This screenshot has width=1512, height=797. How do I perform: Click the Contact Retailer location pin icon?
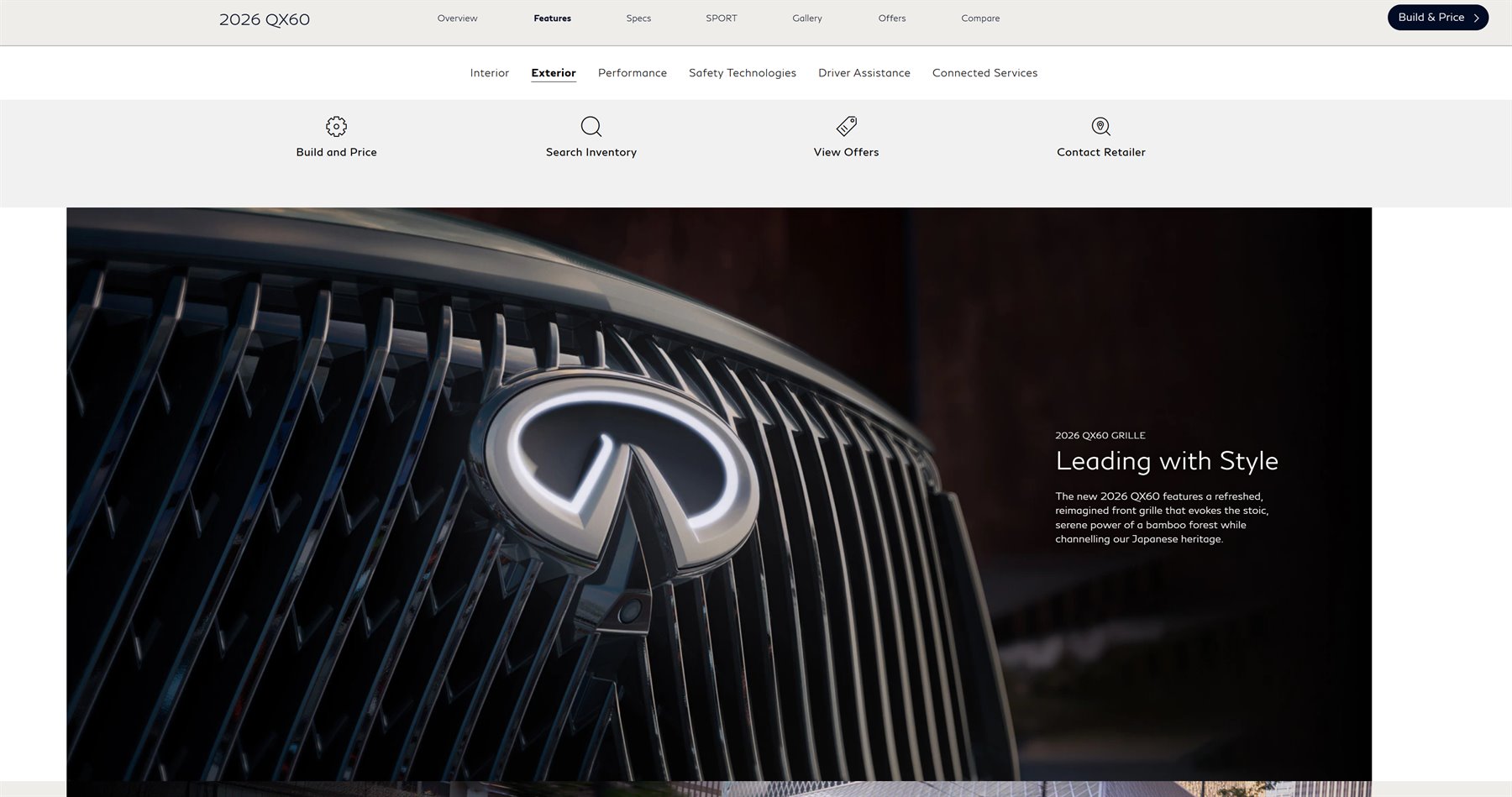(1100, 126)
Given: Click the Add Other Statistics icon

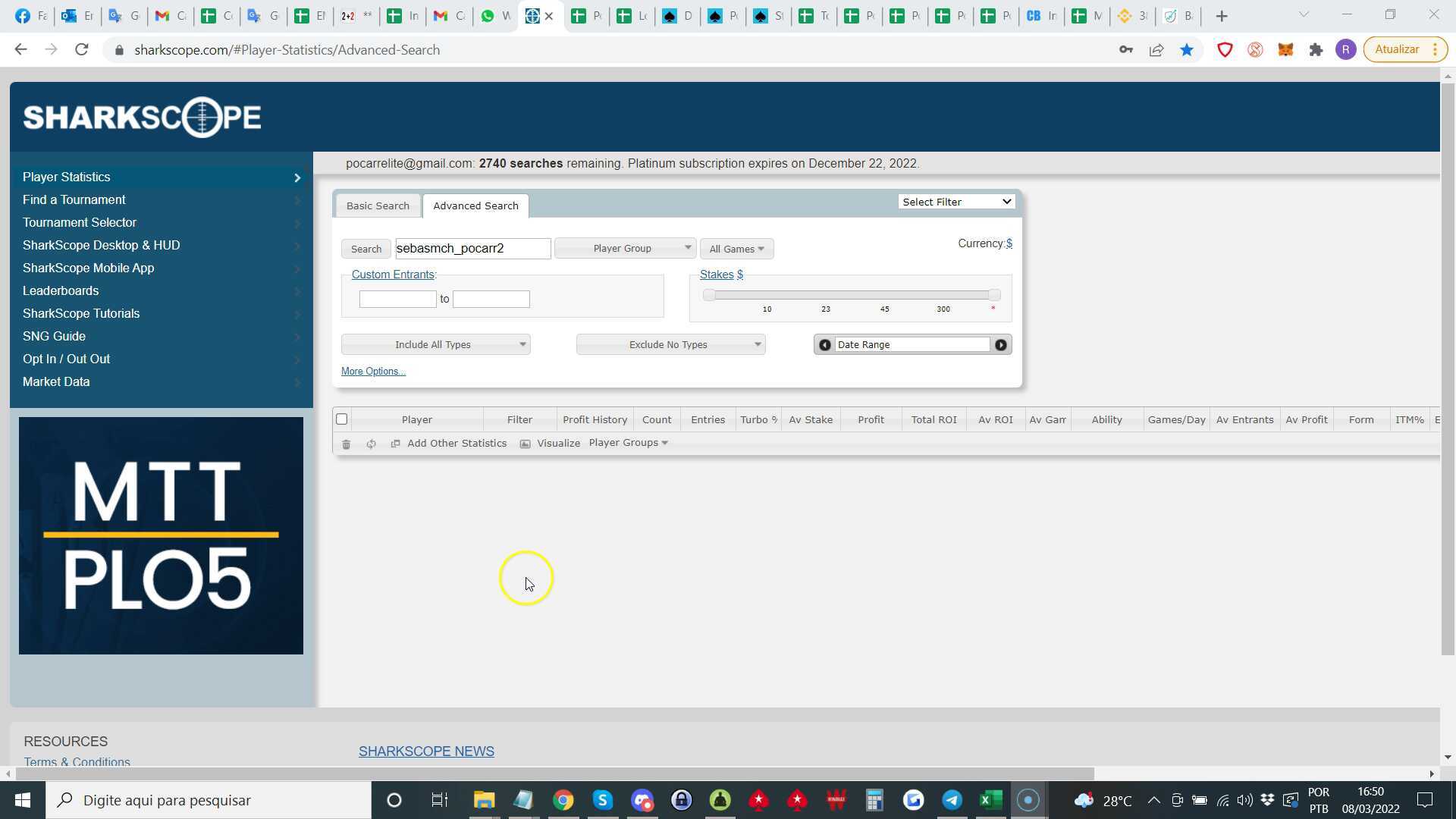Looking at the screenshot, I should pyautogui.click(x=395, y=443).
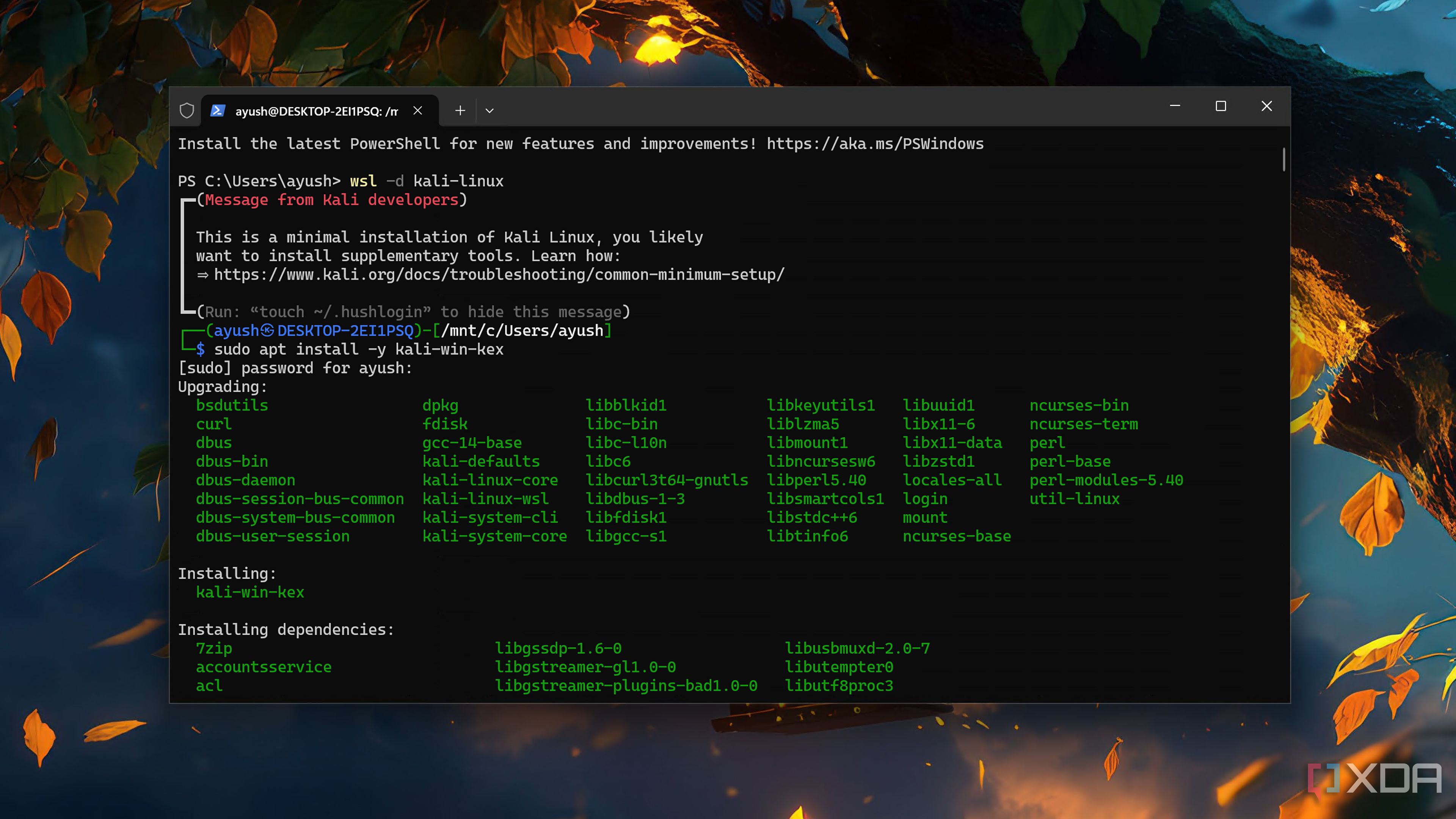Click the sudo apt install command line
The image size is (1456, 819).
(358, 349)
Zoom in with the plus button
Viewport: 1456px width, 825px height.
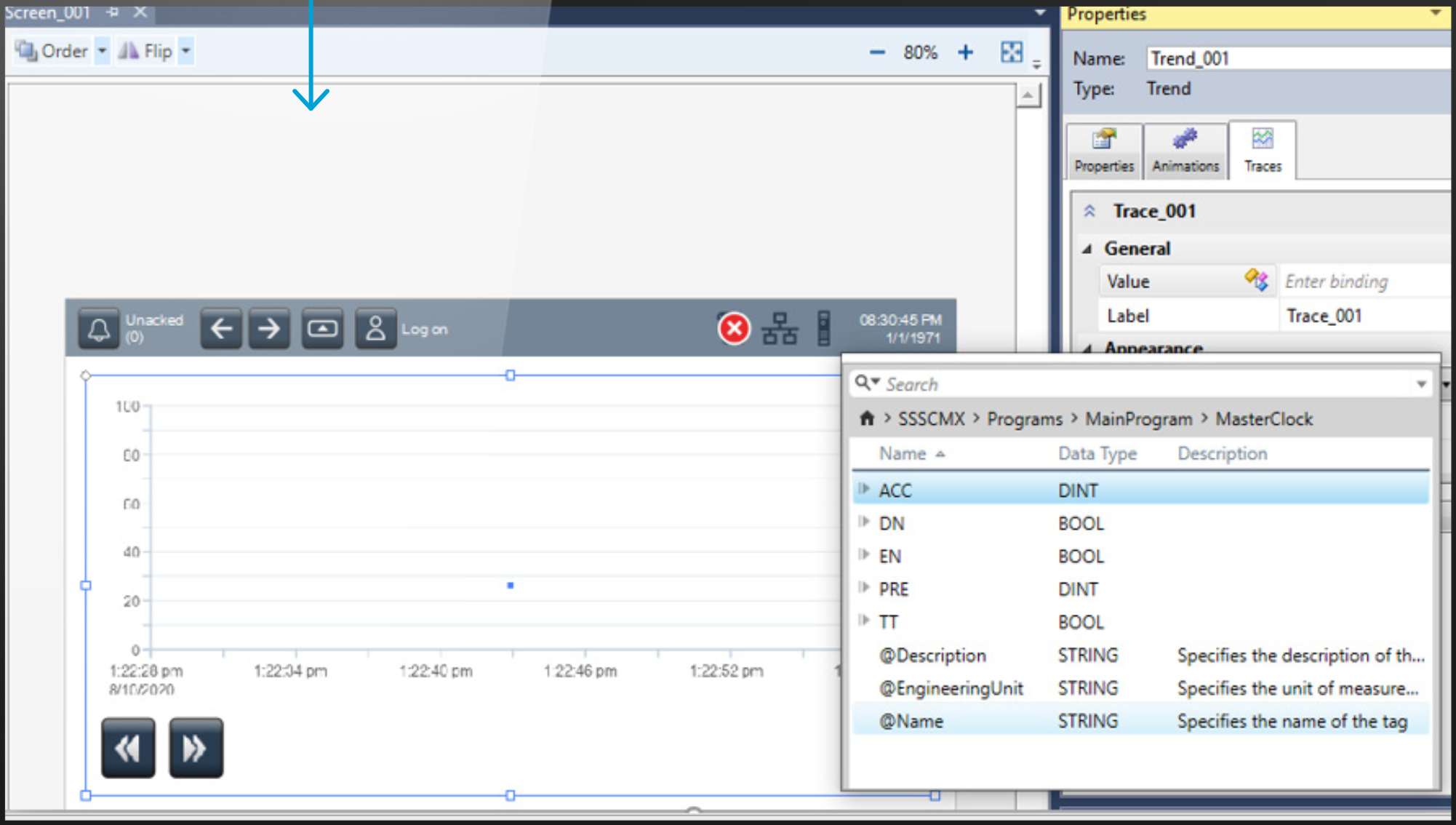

===============

AIM OF THE EXERCISE:
Copy nothing outside the span: please output the lines from the one with "Zoom in with the plus button" through the end of the entries above, and skip the pictures.

SOLUTION FOR THIS PROBLEM:
Zoom in with the plus button
Viewport: 1456px width, 825px height.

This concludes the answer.